*AIM OF THE EXERCISE*: Please copy each line of the listing below word for word, leaving out the pictures.

*SUPPLIED INFORMATION*:
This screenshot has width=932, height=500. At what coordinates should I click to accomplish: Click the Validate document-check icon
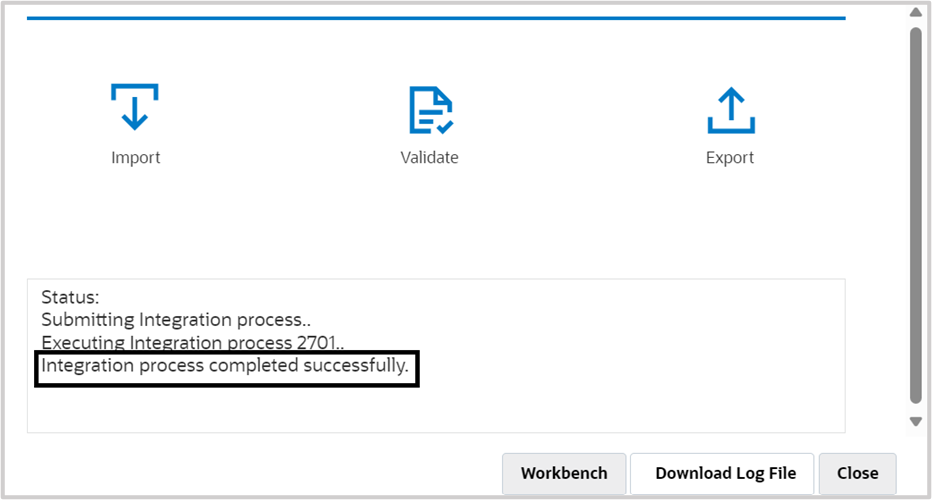(430, 110)
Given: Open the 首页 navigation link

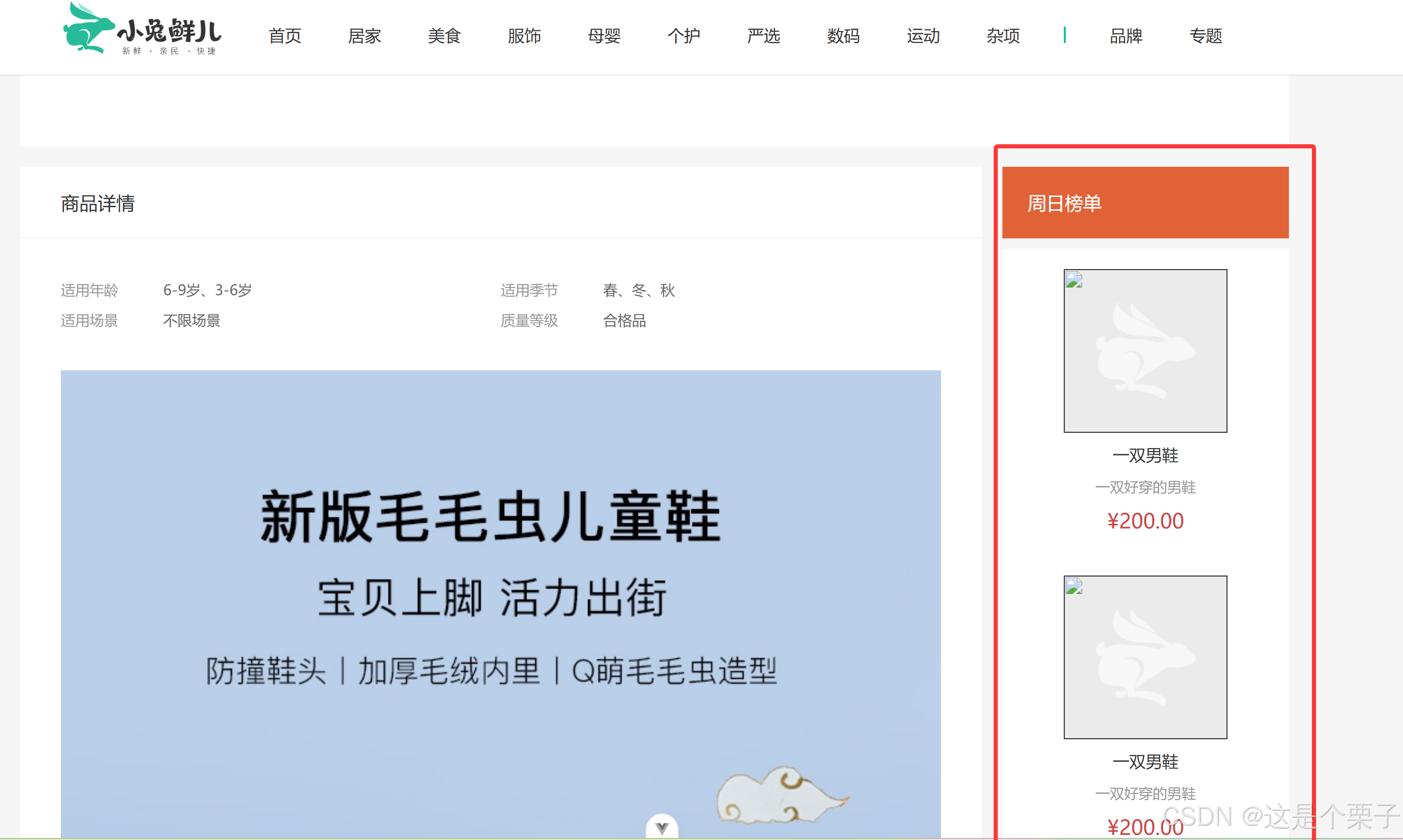Looking at the screenshot, I should click(285, 36).
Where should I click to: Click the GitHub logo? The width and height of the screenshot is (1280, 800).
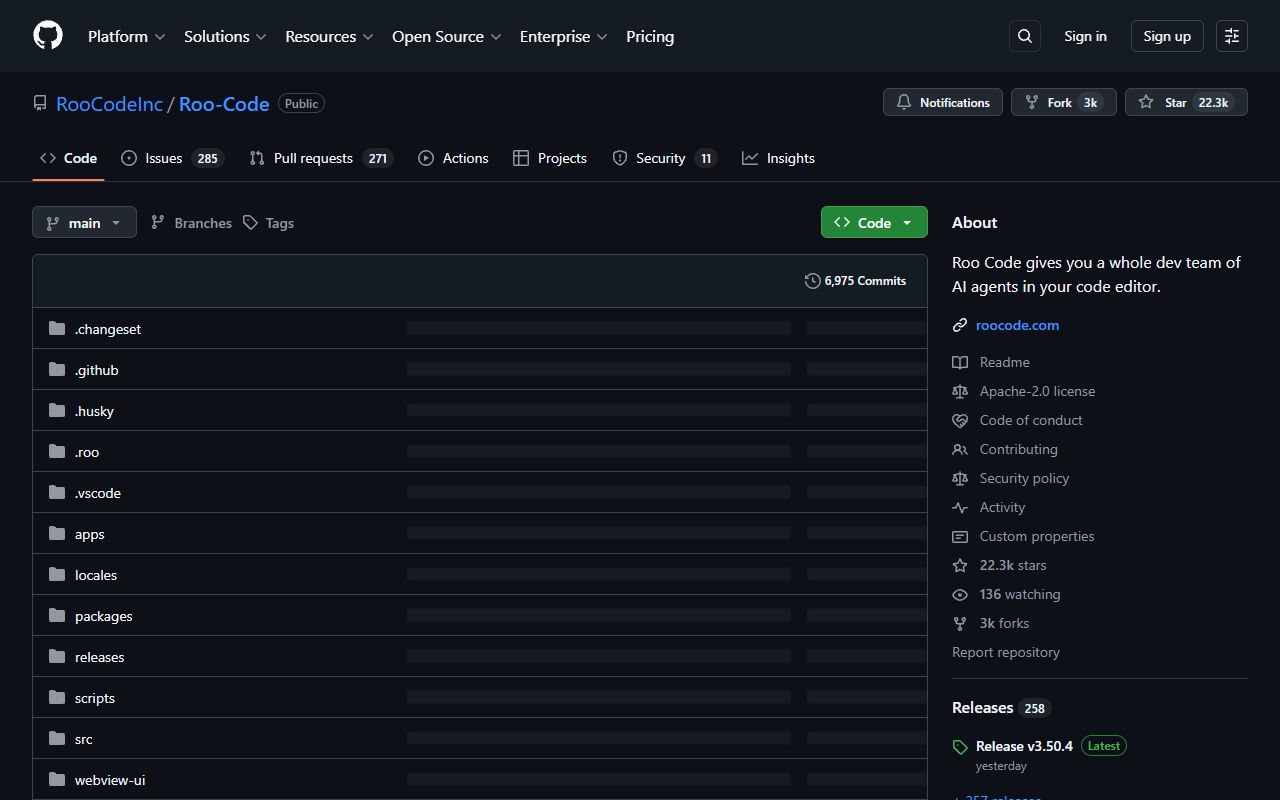(47, 35)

*WRITTEN RESPONSE*:
This screenshot has width=932, height=500. At what coordinates should I click to accomplish: Click the Validate document-check icon
(430, 110)
Given: Open the 首页 navigation link

Looking at the screenshot, I should click(285, 36).
Where should I click to: Click the GitHub logo? The width and height of the screenshot is (1280, 800).
(47, 35)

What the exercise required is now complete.